Les concessions et l'ADFA se sont livré des batailles juridiques devant les juridictions compétentes pendant les deux années suivantes, chacune tentant de prouver que l'autre avait tort. Après plusieurs requêtes déposées par chaque partie, le tribunal de circuit a tranché en faveur des concessions automobiles, estimant que l'ADFA n'avait pas correctement appliqué les règles de droit et qu'elle avait substitué une disposition générale sur la sales tax à la disposition spécifique.
L'ADFA a interjeté appel dans les délais contre cette décision, et l'affaire a été portée devant la Cour suprême de l'Arkansas pour qu'elle rende sa décision finale.

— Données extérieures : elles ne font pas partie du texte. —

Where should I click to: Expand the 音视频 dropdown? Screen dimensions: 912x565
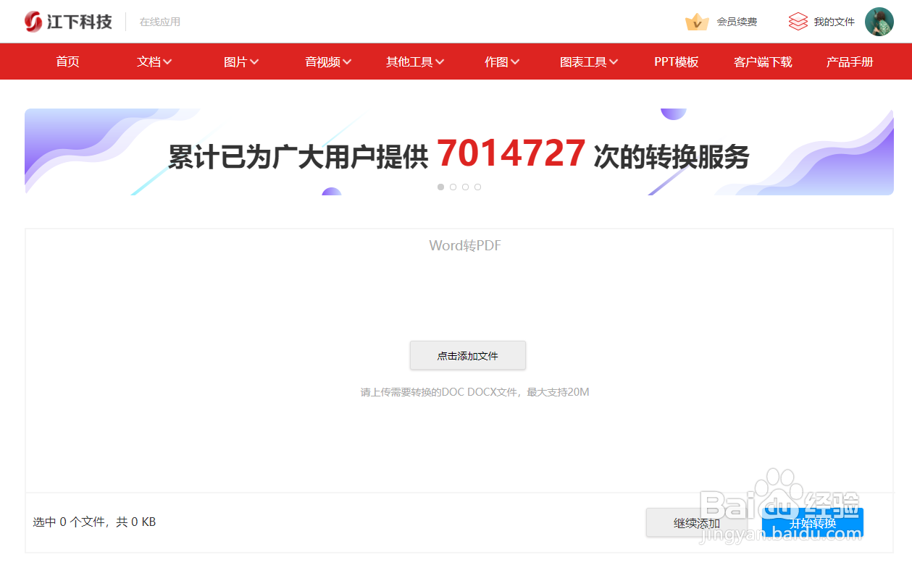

Après avoir soigneusement examiné l'ensemble des preuves et des déclarations de toutes les parties, la Cour suprême a conclu que la pratique des concessions consistant à autoriser leurs salariés et les proches des propriétaires à utiliser des véhicules en stock déclenchait bien des prélèvements sur stock imposables au titre de la sales and use tax en vertu du droit de l'Arkansas.
La Cour suprême a estimé que, même si ces voitures restaient disponibles à la vente et étaient finalement vendues à des clients, le droit de l'Arkansas est clair : lorsqu'une entreprise utilise un bien meuble corporel, tel qu'un véhicule, il s'agit d'un prélèvement sur stock imposable, à ce titre soumis à la sales and use tax.
Conclusion
Cette affaire portée devant la Cour suprême éclaire la manière dont, dans certaines situations, des assujettis exercent des activités imposables par méconnaissance ou par simple négligence de la règle de droit. Elle montre en outre comment même des audits de routine menés par des organismes compétents, tels que le Department of Finance and Administration, peuvent déboucher sur des années de procédure judiciaire pour régler des litiges et obtenir des décisions définitives sur des questions liées à la sales and use tax.
Les assujettis devraient toujours vérifier si leurs actions sont susceptibles de déclencher la sales and use tax. Négliger ce point pourrait entraîner des pénalités, des amendes et des intérêts.